“But can an injury change a person like that?”
“Yes; an injury to the head can change a person completely.”
Maxine sighed. She had never seen the dark side of her father; she had never loved him in the true sense of the word, but she had respected him and felt a pride in his strength and dominance.
The man who had returned from Africa seemed to her an inferior being; the wreck, in fact, of the man she had always known.
“And this happened to him,” said she, “when he was trying to save a servant’s life?”
“Ah,” said Adams, “if you could have seen it, you would have called it something even higher than that—it was a sublime act.”
He told her the details, even as he had told them to Schaunard, but with additions.

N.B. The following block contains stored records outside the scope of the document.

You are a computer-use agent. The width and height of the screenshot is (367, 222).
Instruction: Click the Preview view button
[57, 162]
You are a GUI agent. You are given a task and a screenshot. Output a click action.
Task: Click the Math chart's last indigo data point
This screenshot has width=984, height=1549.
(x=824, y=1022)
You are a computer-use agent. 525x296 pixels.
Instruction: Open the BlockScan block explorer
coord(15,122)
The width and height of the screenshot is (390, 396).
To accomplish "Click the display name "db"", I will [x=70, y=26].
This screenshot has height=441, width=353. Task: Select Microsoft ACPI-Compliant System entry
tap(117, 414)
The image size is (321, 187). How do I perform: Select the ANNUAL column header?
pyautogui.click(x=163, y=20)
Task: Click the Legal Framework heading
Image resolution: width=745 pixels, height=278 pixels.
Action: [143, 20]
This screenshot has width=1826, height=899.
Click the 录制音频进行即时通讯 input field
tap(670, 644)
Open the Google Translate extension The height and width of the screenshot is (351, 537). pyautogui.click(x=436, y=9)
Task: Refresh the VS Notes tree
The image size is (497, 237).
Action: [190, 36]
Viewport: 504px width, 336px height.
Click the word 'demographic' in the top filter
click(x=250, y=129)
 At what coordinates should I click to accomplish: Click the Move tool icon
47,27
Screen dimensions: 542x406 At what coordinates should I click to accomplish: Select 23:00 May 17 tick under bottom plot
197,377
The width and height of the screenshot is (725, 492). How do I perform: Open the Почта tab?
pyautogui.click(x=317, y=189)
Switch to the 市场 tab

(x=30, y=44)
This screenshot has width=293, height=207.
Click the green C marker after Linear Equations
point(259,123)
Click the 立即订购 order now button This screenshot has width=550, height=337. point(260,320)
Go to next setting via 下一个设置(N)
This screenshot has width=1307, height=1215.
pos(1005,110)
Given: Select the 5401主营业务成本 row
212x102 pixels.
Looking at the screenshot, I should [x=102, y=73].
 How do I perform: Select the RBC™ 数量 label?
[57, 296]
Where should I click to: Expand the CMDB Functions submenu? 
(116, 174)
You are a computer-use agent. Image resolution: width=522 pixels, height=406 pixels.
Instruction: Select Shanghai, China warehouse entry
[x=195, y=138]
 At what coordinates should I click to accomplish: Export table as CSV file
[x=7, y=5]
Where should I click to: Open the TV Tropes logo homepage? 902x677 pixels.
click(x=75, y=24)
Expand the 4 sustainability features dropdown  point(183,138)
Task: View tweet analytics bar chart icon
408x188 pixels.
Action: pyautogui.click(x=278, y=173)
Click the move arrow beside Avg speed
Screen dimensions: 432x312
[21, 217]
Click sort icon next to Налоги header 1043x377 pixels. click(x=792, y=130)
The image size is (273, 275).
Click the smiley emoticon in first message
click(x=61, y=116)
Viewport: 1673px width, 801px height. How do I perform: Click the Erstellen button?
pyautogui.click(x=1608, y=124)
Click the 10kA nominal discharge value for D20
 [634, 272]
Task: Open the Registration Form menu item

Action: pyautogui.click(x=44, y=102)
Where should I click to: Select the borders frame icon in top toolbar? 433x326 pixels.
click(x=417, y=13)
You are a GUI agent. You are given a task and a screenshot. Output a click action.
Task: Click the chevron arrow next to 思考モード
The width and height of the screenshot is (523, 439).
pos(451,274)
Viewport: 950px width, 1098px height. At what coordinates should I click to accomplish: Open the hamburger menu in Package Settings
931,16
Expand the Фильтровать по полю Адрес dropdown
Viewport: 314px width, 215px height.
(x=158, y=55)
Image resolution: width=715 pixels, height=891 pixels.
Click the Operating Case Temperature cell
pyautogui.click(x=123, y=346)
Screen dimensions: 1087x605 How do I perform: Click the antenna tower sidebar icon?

“I myself was paralyzed—I could only cling to the tree and watch. The fury of that storm of beasts coming down on one was like a wind—I can put it no other way—like a wind that stripped one’s mind of everything but just the power of sight. I can imagine now the last day, when the sun shall be turned into darkness and the moon into blood. It was as bad as that—well, he did not lose his mind or nerve, he found time to think of the man who was lying drugged with hemp, and he found courage enough in his heart to attempt to save him. He was fond of the man, for the man was a great hunter though an absolute savage, without heart or soul.
“Without heart or soul——” Adams paused. There was something about Maxine Berselius that made her different from the ordinary woman one meets in life—some inheritance from her father, perhaps, who knows? But through the sweetness of her nature which spoke in voice and expression, through her loveliness and her womanliness, there shone a light from within. Like the gleam from the lamp that lives in an opal, this mind-brightness of Maxine’s pierced the clouds of her beauty capriciously, now half-veiled, now shining forth. It was the light of that flame which men call originality. Maxine saw the world by the light of her own lamp. Adams, though he had seen far more of the world than she, had seen it by the light of other people’s lamps.
The Hostage House of Yandjali would have told Maxine infinitely more than it told Adams. She would have read in Meeus’s face a story that he never deciphered; she would have seen in the people of the Silent Pools a whole nation in chains, when he with his other-people-begotten ideas of niggers and labour only saw a few recalcitrant blacks. It wanted skulls and bones to bring him to a sense of the sorrow around him; the sight of these people would have told Maxine of their tears.